> Lesetext:
Für einen Streik müssen sich zwei Drittel der beteiligten Mitglieder in geheimer Wahl aussprechen.
Der Vorstand erhält das Recht, mit den Verbänden der Maurer, der Zimmerleute und der Bauarbeiter einen Kartellvertrag, vor allem über das Verhalten bei Streiks (Streikarbeit), abzuschließen.
Über die Einführung einer Arbeitslosenunterstützung soll in einer Urabstimmung entschieden werden.

12. Oktober 1903

Eine Reihe von Verbandsvorständen einigen sich, zur Bekämpfung des Kost- und Logiszwanges beim Arbeitgeber eine Centralstelle in Berlin einzusetzen, deren Aufgabe es sein soll, Material über diese Mißstände zu sammeln und unter Hinzuziehung juristischer und parlamentarischer Sachverständiger die geeigneten Schritte zur Bekämpfung dieses Mißstandes zu beraten. In weiterer schriftlicher Verständigung entschieden sich diese Vorstände dann dahin, daß als diese Centralstelle eine in Berlin einzusetzende Kommission, der von jedem beteiligten Verband ein Vertreter angehört, fungieren soll.

> Arbeitsauftrag: Fasse bitte den Absatz des Lesetexts, der mit „Eine Reihe von Verbandsvorständen“ beginnt, in höchstens drei Sätzen zusammen, ohne seine wesentlichen Fakten wegzulassen.

> Erfasste Daten:
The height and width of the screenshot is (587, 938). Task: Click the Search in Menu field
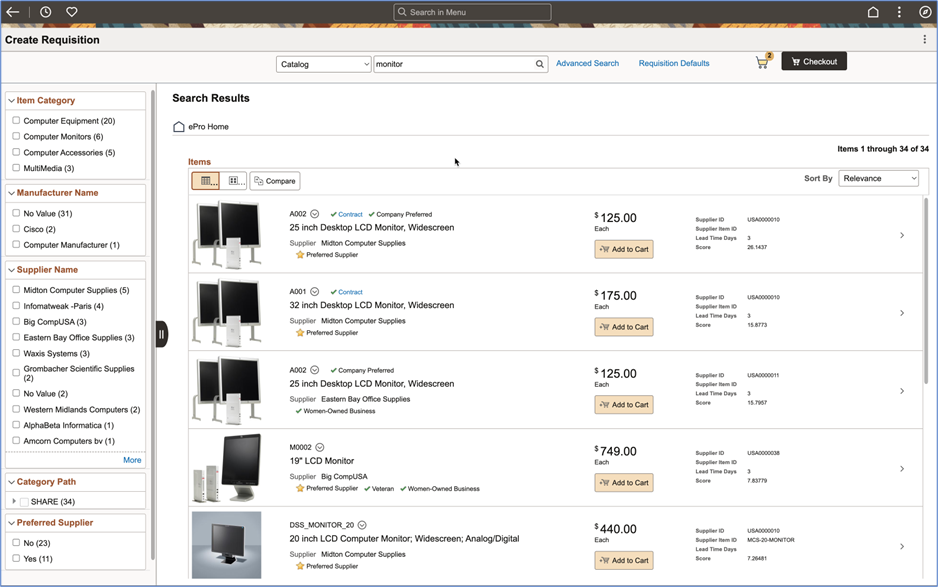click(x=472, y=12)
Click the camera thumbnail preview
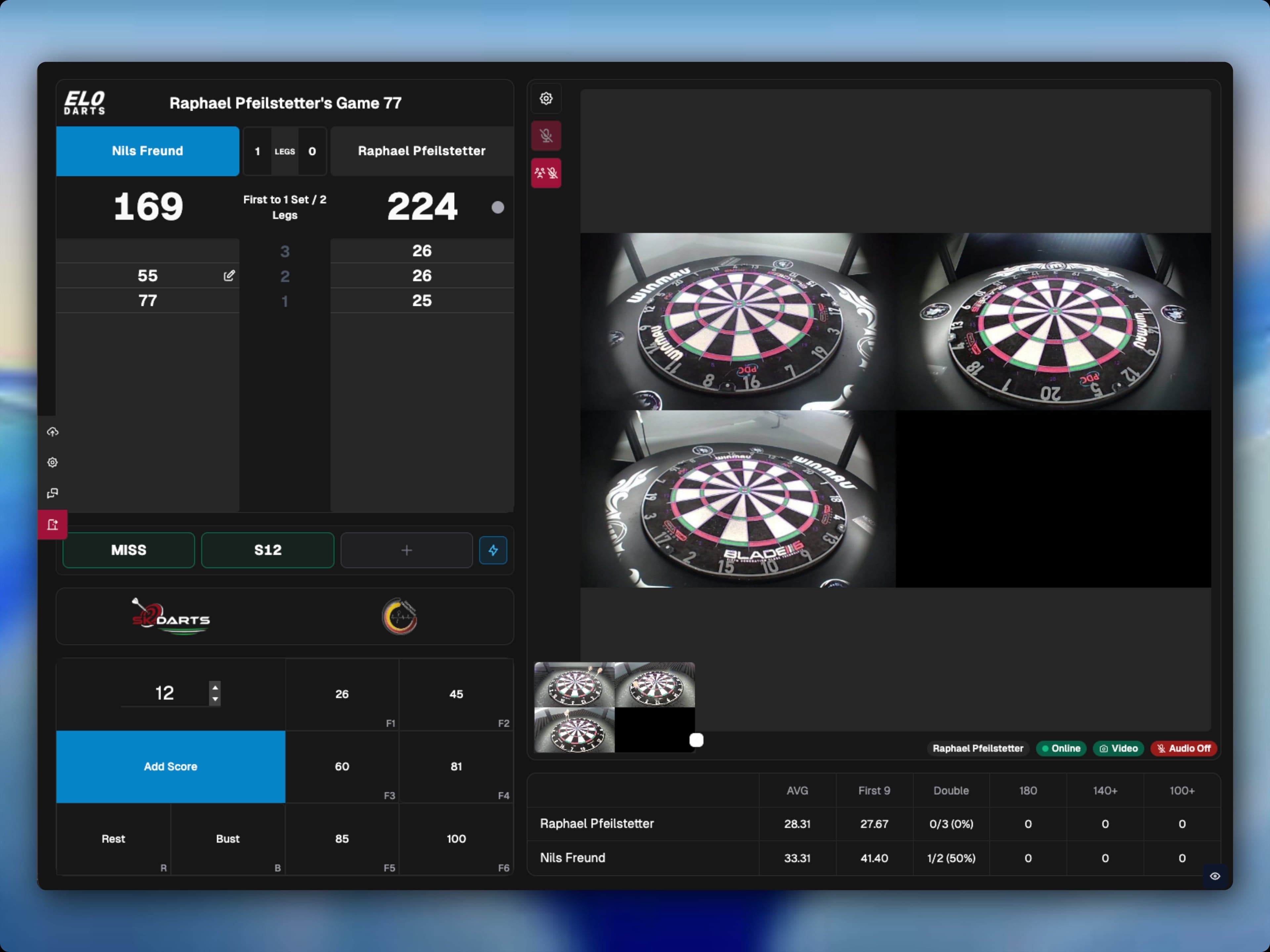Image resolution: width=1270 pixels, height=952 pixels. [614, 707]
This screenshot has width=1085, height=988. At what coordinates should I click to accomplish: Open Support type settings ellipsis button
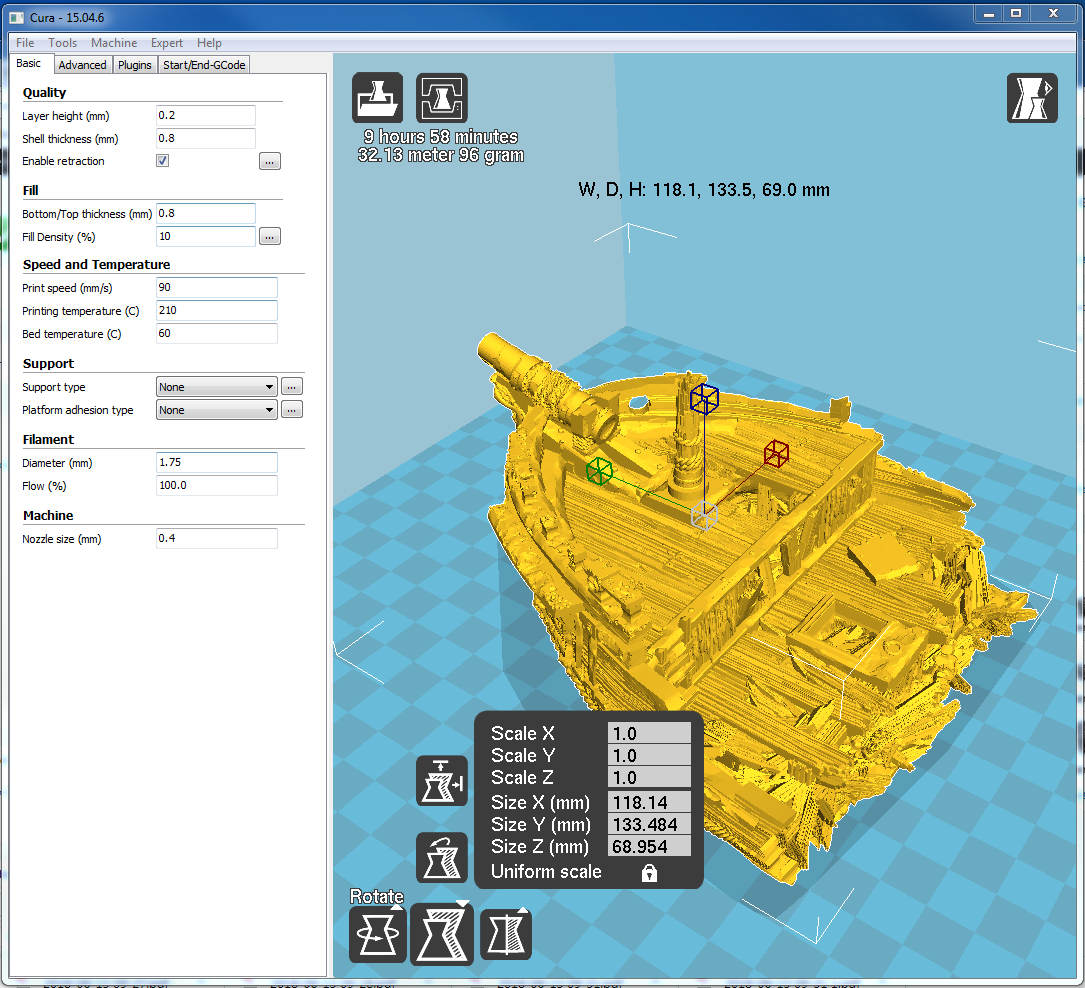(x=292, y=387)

> Vollständige Lösung: Mehrere Verbandsvorstände vereinbaren, zur Bekämpfung des Kost- und Logiszwanges beim Arbeitgeber eine Centralstelle in Berlin einzurichten. Sie soll Material über diese Missstände sammeln und mit juristischen und parlamentarischen Sachverständigen geeignete Gegenmaßnahmen beraten. Schriftlich legen die Vorstände später fest, dass diese Centralstelle eine in Berlin eingesetzte Kommission mit je einem Vertreter jedes beteiligten Verbandes sein soll.